If we are to have any fiscal responsibility, we have to hold government bureaucracies accountable for the monies they are awarded. We don’t need new oversight agencies or more IRS agents to find the faults after the fact, we have too many now. That’s a major portion of the problem. It is necessary for the agency heads, the Directors and Secretaries to take charge and account for their budgets or have their budgets slashed by the amount spent that is not directly related to the agency’s purpose. If the money cannot be adequately accounted, everyone responsible should be caused to seek employment in the public sector.
*Built into every appropriation bill there is a minimum 10% shrinkage factor. Congress expects and plans for theft, mismanagement and sloppiness. They recognize and accept that there will be inept oversight of funds.
You may ask why I’m being so harsh at a critical time. You would be half right in asking that question. The better question might be, “Why hasn’t someone gotten mad about the unrestrained spending of our governments before this?” Note: the plural of government is used to include state, county, and city government entities.
It took me less than three minutes – yes, less than three minutes on the Internet to find the following wastefulness of our federal government. Just think what might be found by a competent researcher in a week or month. The list below is from various sources, including XX.gov sites. The money is unaccounted, yet the following fiscal years’ budgets were not adjusted downward for the mismanagement. Without exception, the following years’ budgets were increased.
D.O.D. – FY 2000 $1.1Trillion
H.U.D. – FY 1999 $59.6 Billion
Pentagon – FY 1998-2007 $4 Trillion
Iraq alone– Pallets loaded with greenbacks have gone missing
before they could be disbursed. Estimated total $12 Billion
D.H.H.S. – FY 1999 $18.9 Billion
C.I.A. FY 2002 $2.3 Trillion
T.A.R.P. $78 Billion
Stimulus $169 Million
If that short list doesn’t frost your patootie and cause you to see why we have such a horrendous debt, it should show that our elected and appointed officials don’t care about spending within our means.
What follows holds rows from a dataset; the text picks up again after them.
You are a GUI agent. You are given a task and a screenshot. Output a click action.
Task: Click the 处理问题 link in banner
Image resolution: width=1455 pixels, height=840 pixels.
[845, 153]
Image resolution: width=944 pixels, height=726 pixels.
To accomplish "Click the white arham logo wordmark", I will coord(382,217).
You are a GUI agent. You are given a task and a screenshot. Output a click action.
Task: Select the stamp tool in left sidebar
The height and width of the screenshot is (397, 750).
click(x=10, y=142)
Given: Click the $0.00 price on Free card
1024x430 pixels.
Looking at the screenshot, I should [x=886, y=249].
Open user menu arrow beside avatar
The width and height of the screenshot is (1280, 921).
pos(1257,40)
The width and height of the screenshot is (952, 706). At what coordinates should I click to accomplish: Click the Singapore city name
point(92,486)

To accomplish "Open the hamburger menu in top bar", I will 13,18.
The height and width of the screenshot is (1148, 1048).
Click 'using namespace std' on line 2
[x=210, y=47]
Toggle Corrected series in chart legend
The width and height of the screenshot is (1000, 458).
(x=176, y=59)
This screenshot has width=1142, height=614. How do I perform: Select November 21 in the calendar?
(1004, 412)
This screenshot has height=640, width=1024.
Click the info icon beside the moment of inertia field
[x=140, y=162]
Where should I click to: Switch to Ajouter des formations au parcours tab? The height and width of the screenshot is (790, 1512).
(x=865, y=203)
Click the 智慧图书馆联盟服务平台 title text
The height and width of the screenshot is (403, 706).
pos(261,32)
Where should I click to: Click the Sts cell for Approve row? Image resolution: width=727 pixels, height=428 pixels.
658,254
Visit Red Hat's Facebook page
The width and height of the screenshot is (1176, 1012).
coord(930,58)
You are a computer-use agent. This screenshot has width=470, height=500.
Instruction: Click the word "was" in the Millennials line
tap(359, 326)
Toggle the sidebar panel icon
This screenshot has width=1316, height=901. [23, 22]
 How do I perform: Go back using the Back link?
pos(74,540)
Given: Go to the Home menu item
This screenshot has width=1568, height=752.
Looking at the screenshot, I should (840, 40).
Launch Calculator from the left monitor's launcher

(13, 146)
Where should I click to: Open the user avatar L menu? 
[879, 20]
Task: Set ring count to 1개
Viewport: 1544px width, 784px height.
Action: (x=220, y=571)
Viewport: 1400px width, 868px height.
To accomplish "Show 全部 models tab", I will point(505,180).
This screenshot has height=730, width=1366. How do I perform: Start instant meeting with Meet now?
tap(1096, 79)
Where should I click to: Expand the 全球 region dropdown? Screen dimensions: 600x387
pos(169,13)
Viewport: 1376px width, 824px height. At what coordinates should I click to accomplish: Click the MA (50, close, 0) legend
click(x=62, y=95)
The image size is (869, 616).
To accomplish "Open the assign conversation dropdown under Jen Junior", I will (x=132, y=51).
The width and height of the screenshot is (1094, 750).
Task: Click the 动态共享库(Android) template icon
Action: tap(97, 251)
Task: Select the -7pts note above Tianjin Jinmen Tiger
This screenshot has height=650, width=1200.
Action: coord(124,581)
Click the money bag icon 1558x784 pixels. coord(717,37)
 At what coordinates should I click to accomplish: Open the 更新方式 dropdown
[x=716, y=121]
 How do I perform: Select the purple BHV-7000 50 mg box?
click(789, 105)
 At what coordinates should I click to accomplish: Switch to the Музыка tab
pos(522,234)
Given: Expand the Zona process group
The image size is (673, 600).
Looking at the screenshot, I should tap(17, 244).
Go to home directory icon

One more! The G.A.O. (Government Accountability Office; the agency responsible for identifying the propriety and accounting the expenditures of the federal government), could not account for $1.3 Billion of their own budgets between FY 2002 and FY 2008. Still, bonuses were awarded and COLAs were given to the directors and key people of each agency above for their good work and sound fiscal oversight.